NY4.1 ont servi à la compréhension des mécanismes impliqués dans le déclenchement du

diabète. Ces souris BDC2.5 et NY4.1 expriment chacune un TCR provenant d’un clone LT-

CD4+ spécifique d’un antigène inconnu des îlots de Langherans du pancréas, présenté dans le contexte de la molécule du CMH I-Ag7 (Katz, Wang et al. 1993). Diverses souris TCR transgéniques ont été établies dans le but d’offrir un modèle spontané d’EAE, afin de se rapprocher des conditions conduisant au déclenchement de la SEP. Alors que le ou les auto- antigènes reconnus dans les modèles transgéniques de diabète auto-immun ne sont pas connus, les LT provenant des souris TCR transgéniques générés comme modèle de SEP reconnaissent des antigènes du SNC bien définis. En effet, ces souris expriment chacune un TCR différent provenant de clones LT CD4+ spécifiques d’épitopes immunodominants des protéines associées à la gaine de myéline (MBP et PLP). En fonction du modèle, les souris développent une maladie spontanée à partir de 6 semaines ou le plus souvent à partir de 4 à 5 mois. Les souris transgéniques pour un TCR spécifique de la MBP développent une maladie avec une incidence de 0 à 14% (Goverman, Woods et al. 1993; Lafaille, Nagashima et al. 1994; Liu and Wraith 1995). Un plus grand pourcentage (40%) de souris transgéniques pour un récepteur spécifique de la PLP développe spontanément l’EAE (Waldner, Whitters et al.

2000). La maladie se caractérise par l’infiltration des LT exprimant le transgène dans le SNC, la formation de foyers inflammatoires et de plaques de démyélinisation. Lorsque ces souris sont immunisées avec le peptide spécifique, elles développent une maladie plus sévère et plus rapide que les souris non transgéniques.
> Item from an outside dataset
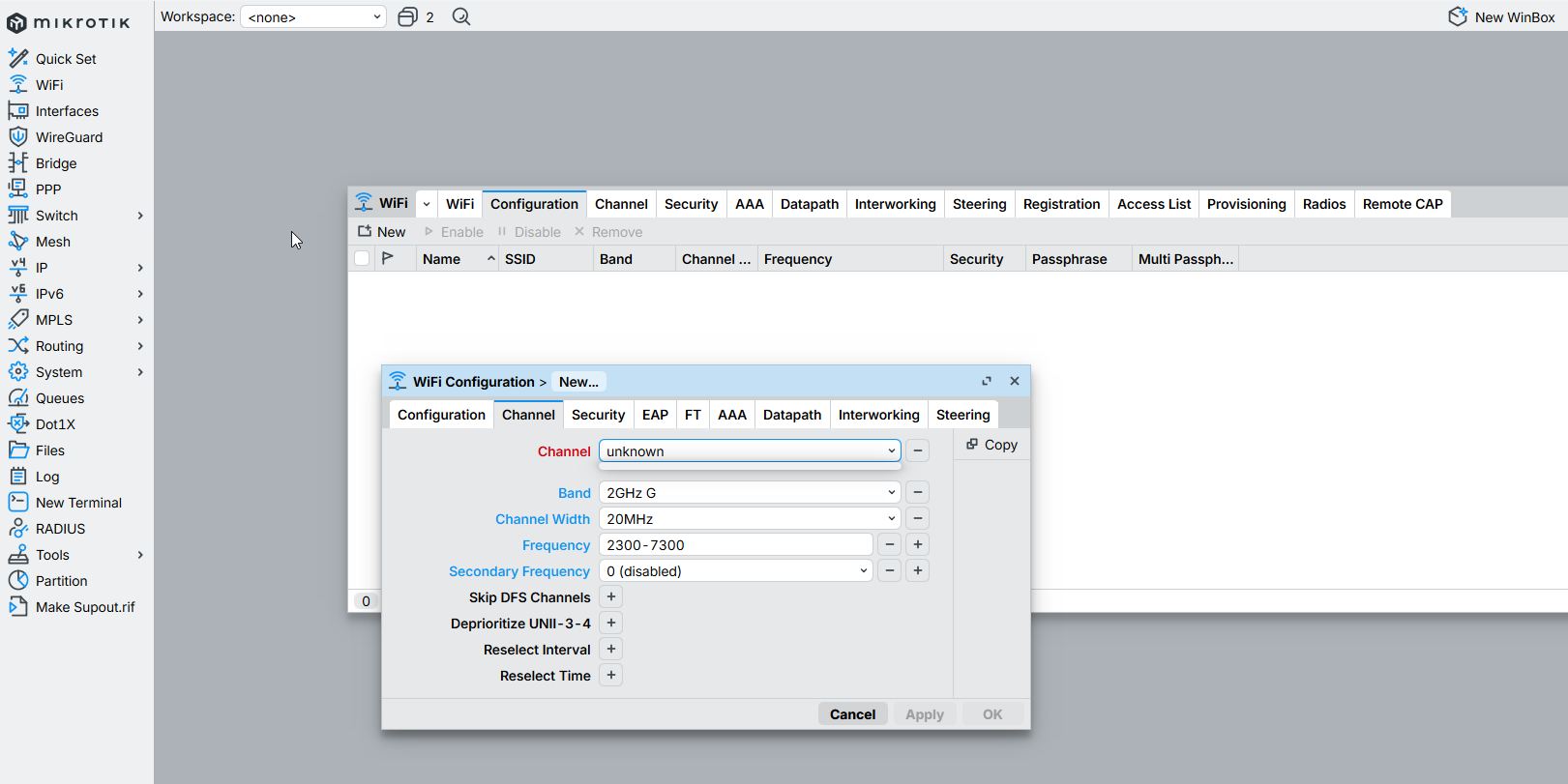This screenshot has height=784, width=1568.
Task: Click the open windows counter icon
Action: coord(408,17)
Cependant, l’incidence de la maladie n’atteignant jamais les 100% dans tous ces modèles, l’on peut suggérer, comme pour les maladies auto-immunes humaines, un rôle non négligeable de l’environnement dans le déclenchement de la maladie. De plus, des études sur des souris de fond génétique Rag déficiente, où tous les LT expriment le TCR transgénique sans association avec des chaînes TCRα endogènes réarrangées, suggèrent que les LT ayant d’autres spécificités peuvent contrebalancer le pouvoir pathogénique des LT réactives.